§ Description of the task: What you give back should match the records word for word.

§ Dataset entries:
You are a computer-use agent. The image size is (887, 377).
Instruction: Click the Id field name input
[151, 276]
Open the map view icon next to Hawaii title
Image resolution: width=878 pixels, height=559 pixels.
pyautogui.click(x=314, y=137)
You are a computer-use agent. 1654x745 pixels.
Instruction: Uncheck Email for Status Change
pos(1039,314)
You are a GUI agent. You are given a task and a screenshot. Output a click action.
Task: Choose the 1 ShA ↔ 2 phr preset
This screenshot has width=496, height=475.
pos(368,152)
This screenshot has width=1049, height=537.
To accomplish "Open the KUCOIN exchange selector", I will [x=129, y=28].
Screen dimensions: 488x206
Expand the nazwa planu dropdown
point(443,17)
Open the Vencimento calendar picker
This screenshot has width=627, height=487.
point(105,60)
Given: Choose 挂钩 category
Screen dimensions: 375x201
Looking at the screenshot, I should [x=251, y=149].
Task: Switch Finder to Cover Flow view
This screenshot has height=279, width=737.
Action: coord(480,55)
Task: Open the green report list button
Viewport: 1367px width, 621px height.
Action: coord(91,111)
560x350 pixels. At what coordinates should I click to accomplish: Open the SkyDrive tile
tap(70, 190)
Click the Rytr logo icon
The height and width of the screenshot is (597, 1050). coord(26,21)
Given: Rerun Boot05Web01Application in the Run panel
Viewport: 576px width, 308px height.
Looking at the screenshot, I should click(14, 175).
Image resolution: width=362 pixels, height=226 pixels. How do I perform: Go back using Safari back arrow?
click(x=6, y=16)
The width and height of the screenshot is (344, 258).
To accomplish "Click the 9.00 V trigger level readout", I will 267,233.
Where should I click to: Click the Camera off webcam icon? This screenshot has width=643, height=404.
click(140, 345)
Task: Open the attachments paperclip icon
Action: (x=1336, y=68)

§ Response to the task:
You are a computer-use agent. The image size is (887, 377).
Instruction: Click the Id field name input
[151, 276]
Open the map view icon next to Hawaii title
Image resolution: width=878 pixels, height=559 pixels.
pyautogui.click(x=314, y=137)
You are a computer-use agent. 1654x745 pixels.
Instruction: Uncheck Email for Status Change
pos(1039,314)
You are a GUI agent. You are given a task and a screenshot. Output a click action.
Task: Choose the 1 ShA ↔ 2 phr preset
This screenshot has width=496, height=475.
pos(368,152)
This screenshot has width=1049, height=537.
To accomplish "Open the KUCOIN exchange selector", I will [x=129, y=28].
Screen dimensions: 488x206
Expand the nazwa planu dropdown
point(443,17)
Open the Vencimento calendar picker
This screenshot has width=627, height=487.
point(105,60)
Given: Choose 挂钩 category
Screen dimensions: 375x201
Looking at the screenshot, I should [x=251, y=149].
Task: Switch Finder to Cover Flow view
This screenshot has height=279, width=737.
Action: coord(480,55)
Task: Open the green report list button
Viewport: 1367px width, 621px height.
Action: coord(91,111)
560x350 pixels. At what coordinates should I click to accomplish: Open the SkyDrive tile
tap(70, 190)
Click the Rytr logo icon
The height and width of the screenshot is (597, 1050). coord(26,21)
Given: Rerun Boot05Web01Application in the Run panel
Viewport: 576px width, 308px height.
Looking at the screenshot, I should click(14, 175).
Image resolution: width=362 pixels, height=226 pixels. How do I perform: Go back using Safari back arrow?
click(x=6, y=16)
The width and height of the screenshot is (344, 258).
To accomplish "Click the 9.00 V trigger level readout", I will 267,233.
Where should I click to: Click the Camera off webcam icon? This screenshot has width=643, height=404.
click(140, 345)
Task: Open the attachments paperclip icon
Action: (x=1336, y=68)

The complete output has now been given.